Probably the reason we hear him say “Well, George is right” so often is because the rest of the time George is inevitably wrong, or at least OTT. Pope is aware that he’s there to provide some balance. But being balanced extends to any assessment of Hook. Some of the Corkman’s attacks on players and coaches have seemed overly-personal at times and as Pope observes and smiles, “I’d say George has nearly had every coach sacked and every player dropped at some stage.” But while he sometimes has to remind Hook that every Irish international or provincial player he knows of has never wanted to do anything less than his best, he often reminds Hook’s critics of where Hook himself has come from.
“If I hear somebody giving out about George, I tell them, ‘You know what, at 60 years of age that man was bankrupt, living in the States, away from his family and almost suicidal.’ Look at how he has turned his life around and given himself a chance. Whether you like it or not, he’s one of the most recognisable faces and voices in this country, so I say ‘Good for him.’
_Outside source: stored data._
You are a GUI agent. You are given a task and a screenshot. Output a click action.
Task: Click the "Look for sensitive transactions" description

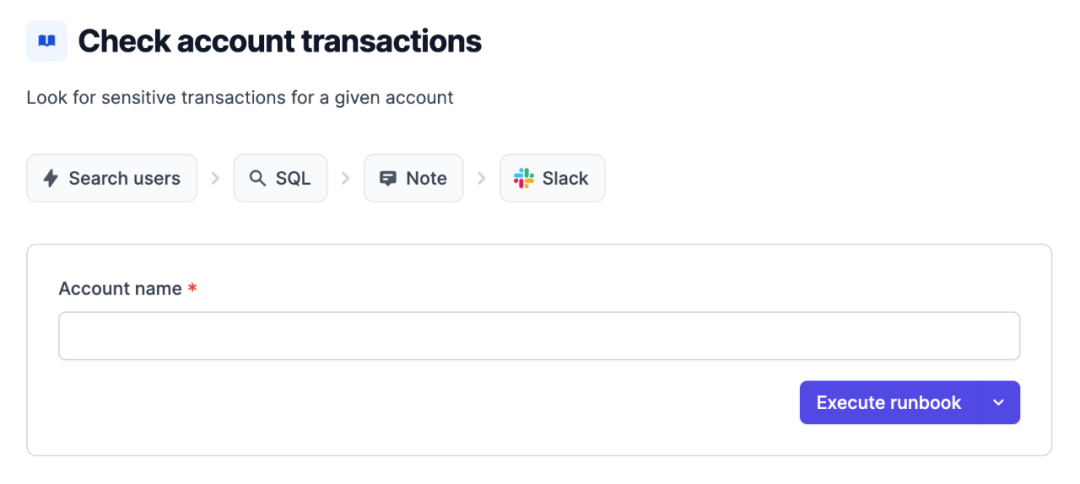pos(240,98)
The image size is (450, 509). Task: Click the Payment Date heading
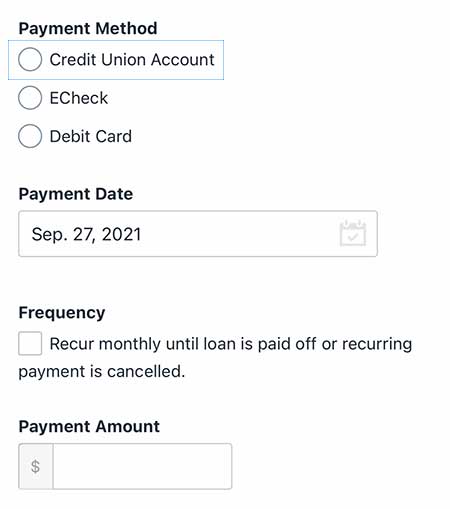tap(76, 194)
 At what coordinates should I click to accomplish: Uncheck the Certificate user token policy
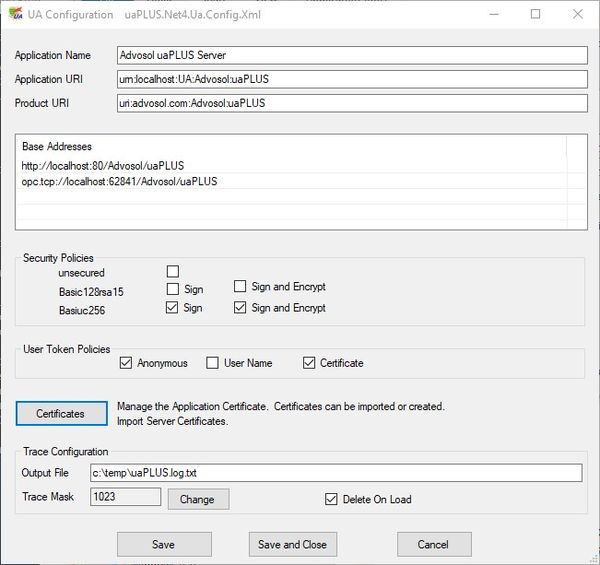(309, 363)
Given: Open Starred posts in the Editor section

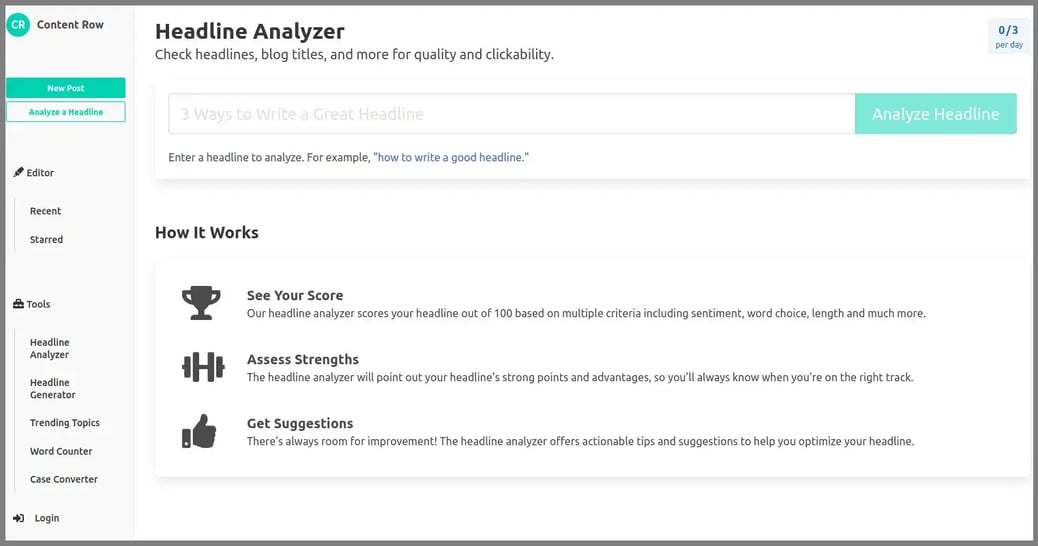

“Can he be prickly? Yes, he can, but my parents have had people in New Zealand say to them that they were in Ireland and those guys have the best rugby show in the world.”
Wait a second, that seemed like a compliment. It still doesn’t come easy to him. Even at his book launch attended by 200 people, Hook observed that throughout the night Pope still had his head on his chin. But he’s lifting that chin and that head and himself, bit by bit.
“I had to catch myself and say to myself, ‘Put your head up, be proud that you’ve done something.’ Am I proud of it now? I’m trying to get proud, put it like that. But you know what I’m proud of? I’m proud of the fact that a guy came down from St John of Gods for a book signing having watched my interview on The Late Late Show. He said, ‘Brent, what it meant to people on that ward to hear you talk about how we all have issues.’
The message I want for people to realise is that even with our difficulties we can still achieve a lot.
“I want to now enjoy them. I want to enjoy life. For the first time I want to enjoy it. I want to enjoy what I’ve done.”